Fairfax County departments are looking at lean times for first time in years as their largest source of revenue — real estate taxes — goes flat in a cooling housing market.
County Executive Anthony Griffin has told agency heads they should leave new programs and expansions out of their fiscal 2008 budgets in light of the drop-off of residential tax revenue growth, according to Susan Datta, director of the Department of Management and Budget.
As in other parts of the country, Northern Virginia’s housing market is showing signs of a dramatic slowdown following a years-long period of unprecedented growth. Home inventories and the length of time a house stays on market are increasing, while home sales are decreasing. All are indications of a market downturn.
Gone are the annual jumps in home values of more than 20
percent, according to the most recent forecasts by the county. Fairfax is now projecting a 1 percent increase in residential assessments over the next fiscal year.

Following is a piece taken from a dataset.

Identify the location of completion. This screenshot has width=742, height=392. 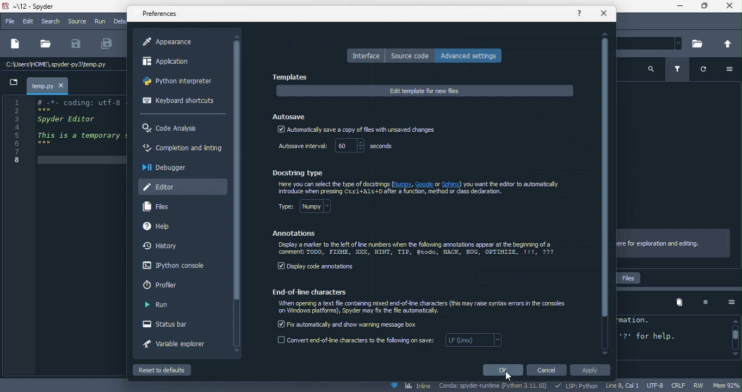
(182, 150).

For a county that garners 60 percent of its revenue from real
estate taxes, the trend will likely curb spending in county departments.
“In order for the county’s budget to accommodate [cost] increases in things that we can’t control, like gasoline, like utilities, there will probably need to be reductions in other areas to make it work,” Datta said.
Even so, she said she does not anticipate layoffs of county staff at this time.
“There will be significant belt-tightening for us and the schools,” said Board of Supervisors Chairman Gerald Connolly.
Likewise, Mario Schiavo, the budget director for Fairfax County Public Schools, said he anticipates a “trickle effect” from the slowing assessments on its budget. About 75 percent of the schools budget comes from a county contribution.
“If they’re not seeing the revenue increase on the county side, that definitely impacts our [budget] as well,” he said.